Consequences on IPv4 configuration
|no||yes||method=auto||classic DHCP configuration|
|yes||no||unsupported||link-local method doesn't allow manual addresses|
|yes||yes||unsupported||immediate link-local, follow-up DHCP|
|fallback||yes||unsupported||DHCP with fallback to link-local}|
DISCONNECTED state considerations
Interpretations of the DISCONNECTED state
The strictest and most secure interpretation of DISCONNECTED state would require the device to behave as if there was no physical connection, i.e. as if the cable was unplugged. That would mean *no* communication on the wire at all. Simplest way to implement it is to unset IFF_UP.

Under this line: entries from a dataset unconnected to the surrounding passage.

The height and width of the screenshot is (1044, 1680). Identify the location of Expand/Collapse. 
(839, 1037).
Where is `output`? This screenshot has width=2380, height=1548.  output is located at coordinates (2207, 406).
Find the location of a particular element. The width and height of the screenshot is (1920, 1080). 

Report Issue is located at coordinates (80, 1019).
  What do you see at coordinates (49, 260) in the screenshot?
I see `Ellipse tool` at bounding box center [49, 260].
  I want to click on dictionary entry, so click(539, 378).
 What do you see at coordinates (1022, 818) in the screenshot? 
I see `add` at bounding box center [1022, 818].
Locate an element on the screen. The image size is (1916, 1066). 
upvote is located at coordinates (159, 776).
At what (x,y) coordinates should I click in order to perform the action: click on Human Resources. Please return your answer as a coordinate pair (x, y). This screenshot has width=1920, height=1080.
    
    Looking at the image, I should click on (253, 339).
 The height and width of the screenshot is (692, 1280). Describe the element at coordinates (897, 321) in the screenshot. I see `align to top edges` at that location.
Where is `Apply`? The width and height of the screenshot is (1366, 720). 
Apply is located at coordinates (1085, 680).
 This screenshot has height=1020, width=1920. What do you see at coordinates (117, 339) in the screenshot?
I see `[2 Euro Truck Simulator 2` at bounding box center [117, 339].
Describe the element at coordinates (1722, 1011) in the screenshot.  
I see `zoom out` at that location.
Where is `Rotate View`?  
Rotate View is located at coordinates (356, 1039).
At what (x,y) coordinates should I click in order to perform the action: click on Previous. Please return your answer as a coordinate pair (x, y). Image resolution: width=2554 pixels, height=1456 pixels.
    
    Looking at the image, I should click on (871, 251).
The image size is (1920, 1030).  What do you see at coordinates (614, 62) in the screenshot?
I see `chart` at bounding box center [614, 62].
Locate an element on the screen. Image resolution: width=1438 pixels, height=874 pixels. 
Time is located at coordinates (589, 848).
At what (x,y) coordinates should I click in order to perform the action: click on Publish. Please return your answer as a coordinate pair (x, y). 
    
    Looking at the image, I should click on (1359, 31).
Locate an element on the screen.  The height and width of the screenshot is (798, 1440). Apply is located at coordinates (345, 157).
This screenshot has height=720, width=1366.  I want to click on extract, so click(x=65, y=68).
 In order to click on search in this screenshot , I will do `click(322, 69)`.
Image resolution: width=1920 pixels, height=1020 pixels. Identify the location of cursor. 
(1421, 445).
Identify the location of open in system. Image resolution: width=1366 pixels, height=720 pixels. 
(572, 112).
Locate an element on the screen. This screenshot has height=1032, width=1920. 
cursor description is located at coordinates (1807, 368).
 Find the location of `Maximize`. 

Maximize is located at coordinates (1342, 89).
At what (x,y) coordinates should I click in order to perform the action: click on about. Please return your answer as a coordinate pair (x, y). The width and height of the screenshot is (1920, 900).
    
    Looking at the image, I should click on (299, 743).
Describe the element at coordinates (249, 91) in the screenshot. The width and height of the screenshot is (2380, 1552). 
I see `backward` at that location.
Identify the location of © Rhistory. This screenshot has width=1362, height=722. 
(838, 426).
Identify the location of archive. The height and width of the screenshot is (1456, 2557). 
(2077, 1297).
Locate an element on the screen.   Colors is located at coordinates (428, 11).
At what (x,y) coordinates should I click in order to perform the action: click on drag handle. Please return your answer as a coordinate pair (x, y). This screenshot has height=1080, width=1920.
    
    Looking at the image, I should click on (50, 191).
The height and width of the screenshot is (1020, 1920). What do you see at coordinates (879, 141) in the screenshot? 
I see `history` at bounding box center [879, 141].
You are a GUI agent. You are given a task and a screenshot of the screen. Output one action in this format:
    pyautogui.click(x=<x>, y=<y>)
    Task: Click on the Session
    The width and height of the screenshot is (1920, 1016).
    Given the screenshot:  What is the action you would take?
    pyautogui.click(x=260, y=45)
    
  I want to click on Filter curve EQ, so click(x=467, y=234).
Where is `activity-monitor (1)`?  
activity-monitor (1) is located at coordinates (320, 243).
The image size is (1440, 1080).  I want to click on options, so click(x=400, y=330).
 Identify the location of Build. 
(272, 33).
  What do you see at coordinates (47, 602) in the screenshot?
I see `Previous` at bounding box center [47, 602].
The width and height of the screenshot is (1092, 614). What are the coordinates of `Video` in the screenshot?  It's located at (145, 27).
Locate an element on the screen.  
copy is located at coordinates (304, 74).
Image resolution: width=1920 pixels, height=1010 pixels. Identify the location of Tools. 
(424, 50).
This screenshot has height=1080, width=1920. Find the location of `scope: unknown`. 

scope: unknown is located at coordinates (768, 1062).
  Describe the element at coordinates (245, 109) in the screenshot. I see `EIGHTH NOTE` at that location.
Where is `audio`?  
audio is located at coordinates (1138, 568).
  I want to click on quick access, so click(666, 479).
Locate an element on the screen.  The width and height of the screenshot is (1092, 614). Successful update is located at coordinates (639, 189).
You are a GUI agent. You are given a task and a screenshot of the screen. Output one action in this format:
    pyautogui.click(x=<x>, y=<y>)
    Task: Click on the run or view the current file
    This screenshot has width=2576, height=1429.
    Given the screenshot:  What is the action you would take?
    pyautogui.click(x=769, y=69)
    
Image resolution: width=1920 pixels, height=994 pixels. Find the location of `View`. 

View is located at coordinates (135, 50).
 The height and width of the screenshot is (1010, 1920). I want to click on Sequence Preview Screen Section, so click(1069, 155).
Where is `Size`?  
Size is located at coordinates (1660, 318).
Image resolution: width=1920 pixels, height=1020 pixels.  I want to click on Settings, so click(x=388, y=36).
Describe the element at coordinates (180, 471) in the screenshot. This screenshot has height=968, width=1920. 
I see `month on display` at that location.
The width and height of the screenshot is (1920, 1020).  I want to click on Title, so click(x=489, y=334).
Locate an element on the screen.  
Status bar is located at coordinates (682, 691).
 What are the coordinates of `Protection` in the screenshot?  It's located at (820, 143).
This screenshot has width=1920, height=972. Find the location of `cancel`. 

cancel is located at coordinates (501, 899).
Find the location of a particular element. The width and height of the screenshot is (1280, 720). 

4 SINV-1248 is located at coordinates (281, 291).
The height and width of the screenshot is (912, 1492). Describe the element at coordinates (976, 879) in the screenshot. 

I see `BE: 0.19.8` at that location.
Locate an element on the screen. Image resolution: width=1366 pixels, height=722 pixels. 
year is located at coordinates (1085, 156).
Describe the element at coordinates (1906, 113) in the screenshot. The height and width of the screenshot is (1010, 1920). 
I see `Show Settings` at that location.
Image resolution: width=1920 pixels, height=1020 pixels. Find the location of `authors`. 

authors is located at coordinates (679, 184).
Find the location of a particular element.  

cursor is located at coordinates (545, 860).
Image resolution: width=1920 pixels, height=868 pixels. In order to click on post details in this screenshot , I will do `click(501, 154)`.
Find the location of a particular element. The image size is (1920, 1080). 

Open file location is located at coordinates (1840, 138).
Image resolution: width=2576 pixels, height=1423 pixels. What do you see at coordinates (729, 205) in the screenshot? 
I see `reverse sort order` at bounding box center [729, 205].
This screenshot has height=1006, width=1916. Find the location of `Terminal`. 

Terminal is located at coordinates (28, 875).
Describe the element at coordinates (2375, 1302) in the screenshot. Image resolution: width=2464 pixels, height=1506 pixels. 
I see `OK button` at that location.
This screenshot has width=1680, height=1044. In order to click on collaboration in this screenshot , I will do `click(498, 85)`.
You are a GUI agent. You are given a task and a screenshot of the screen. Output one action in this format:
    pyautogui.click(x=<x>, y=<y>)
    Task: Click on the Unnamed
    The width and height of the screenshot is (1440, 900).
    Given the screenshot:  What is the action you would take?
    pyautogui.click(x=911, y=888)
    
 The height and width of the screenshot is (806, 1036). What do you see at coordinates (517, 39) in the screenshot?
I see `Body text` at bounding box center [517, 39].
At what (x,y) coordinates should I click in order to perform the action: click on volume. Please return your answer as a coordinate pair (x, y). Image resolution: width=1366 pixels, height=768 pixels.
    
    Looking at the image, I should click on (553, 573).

- We can't wait for link carrier as that requires L1 communication, at the least.
- It would break non-IP protocols and IPv6 zeroconf networking
No IPv4/IPv6 communication
A hybrid interpretation of DISCONNECTED state is that L1 and L2 communication is allowed but the IP layer must be turned off.
- It would break IPv6 zeroconf networking
A relaxed interpretation that integrates well with zeroconf configuration. A kernel IPv6 link-local address is never removed unless a connection is activated whose configuration explicitly requests that.
No size fits all. The best way to choose between those policies whould IMO be a sysctl used for turning link-local addresses on/off. That's not implemented in the kernel. Reversed value of disable_ipv6 could be theoretically used instead, as we don't expect any other configuration during the DISCONNECTED phase but it would have to be fixed in the kernel.
An alternative would be to add a global configuration directive to NetworkManager but that sounds redundant to me as people already use sysctls for stuff like that.
Zeroconf-friendly workflow example
1) The administrator allows IPv6 link-local addresses for all interfaces in
/etc/sysctl.conf and ensures the file is committed into kernel's runtime configuration. Currently he doesn't have to do anything as link-local addresses are enabled by default and there's no separate directive for link-local addresses.
2) Optional: Some of the wired interfaces are set up to be available using zeroconf. The kernel assings link-local IPv6 addresses to them.
3) NetworkManager is started and wants to manage an interface. It sets its IFF_UP flag if necessary. It sees that link-local addresses are enabled on the interface (from sysctl) and it doesn't perform any action that would result in removing the link-local address.